Airwall Linux Agents
Airwall Linux Agents support Windows Server and Linux, and behave much like Airwall Agents. They effectively make servers invisible and only allow communication with authenticated and authorized endpoints (ZTNA). Air-gap servers from unauthorized communication with a software-defined perimeter (SDP).
Airwall Gateways
Airwall Gateways protect ‘things’ downstream. They are deployed in front of devices or hosts that cannot protect themselves. Examples include legacy systems and machines, or when customers are unable to install an Airwall Agent.
Physical Airwall Gateways, depending on the model, have built-in Ethernet, Wi-Fi, and Cellular (2G, 3G, 4G LTE modems), as well as Serial-over IP for the flexible link connectivity options. You can also deploy virtual and cloud Airwall Gateways.
Virtual Airwall Gateways use the 300v image and license. See Virtual Airwall Edge Services.
Airwall Relays
An Airwall Relay routes encrypted communications between all your ‘things’ across all of your networks. You can use them to reduce network complexity and enable complete connectivity between every endpoint. An Airwall Relay provides a private identity namespace that eliminates the need for public IP addresses and inbound firewall rules to connect devices.

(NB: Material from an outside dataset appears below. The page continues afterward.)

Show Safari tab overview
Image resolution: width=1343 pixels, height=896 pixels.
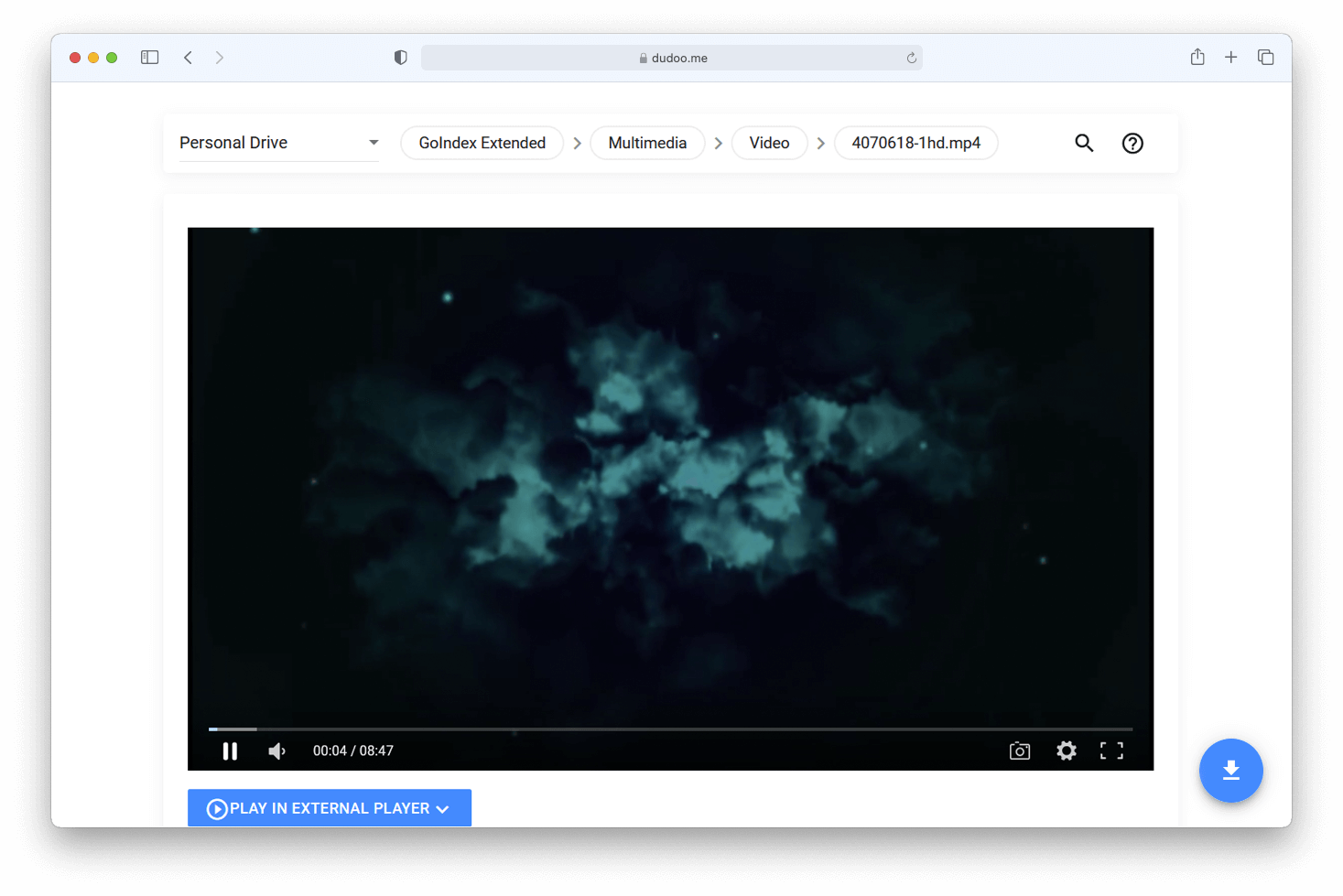(x=1266, y=58)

Instead of Layer 3 rules, network addresses, or traditional routing protocols to securely connect and route privately addressed systems across networks, Airwall Relay relies on verifiable cryptographic identities to determine if a connection is allowed, and forwards only authenticated and encrypted traffic to authorized endpoints. You can deploy an Airwall Relay as a physical, virtual, or cloud device.
Airwall Conductor
The Conductor provides one centralized location for you to set up and manage Airwall products and create your Airwall secure network:
- Set up, provision, license, and manage all Airwall Edge Services.
- Manage the devices protected by Airwall Edge Services.
- Connect and set up trust relationship policies between the Airwall Edge Services with Overlays. You define the overlay network segments and systems that protected machines are allowed to access, as well as how they connect on the LAN, WAN, and public Internet.
- Monitor and troubleshoot your Airwall secure network.
The Conductor enforces visibility and access policy based on unchanging cryptographic machine identities, not network addresses that change and can be spoofed. It is not involved in the data that is exchanged between Airwall Edge Services and the devices they protect.
Airwall Overlays
When you build an Overlay, you are connecting and establishing trust between two or more Airwall Edge Services. Every endpoint in an Overlay knows the IP-layer state of its peers, and every peer maintains identity-based routing tables. This policy-based approach helps any edge service establish the most direct route to a resource within an Overlay.
The secured communications channels you create with an Overlay are encrypted HIP tunnels that allow trusted devices to communicate securely with each other across the network. These communication channels are controlled by the Airwall Edge Services deployed throughout the underlay and administered by the Conductor.
Underlay
This is your existing network. Airwall Edge Services (Gateways, Agents, and Servers) and the Conductor connect to the underlay over which you establish the Airwall secure network.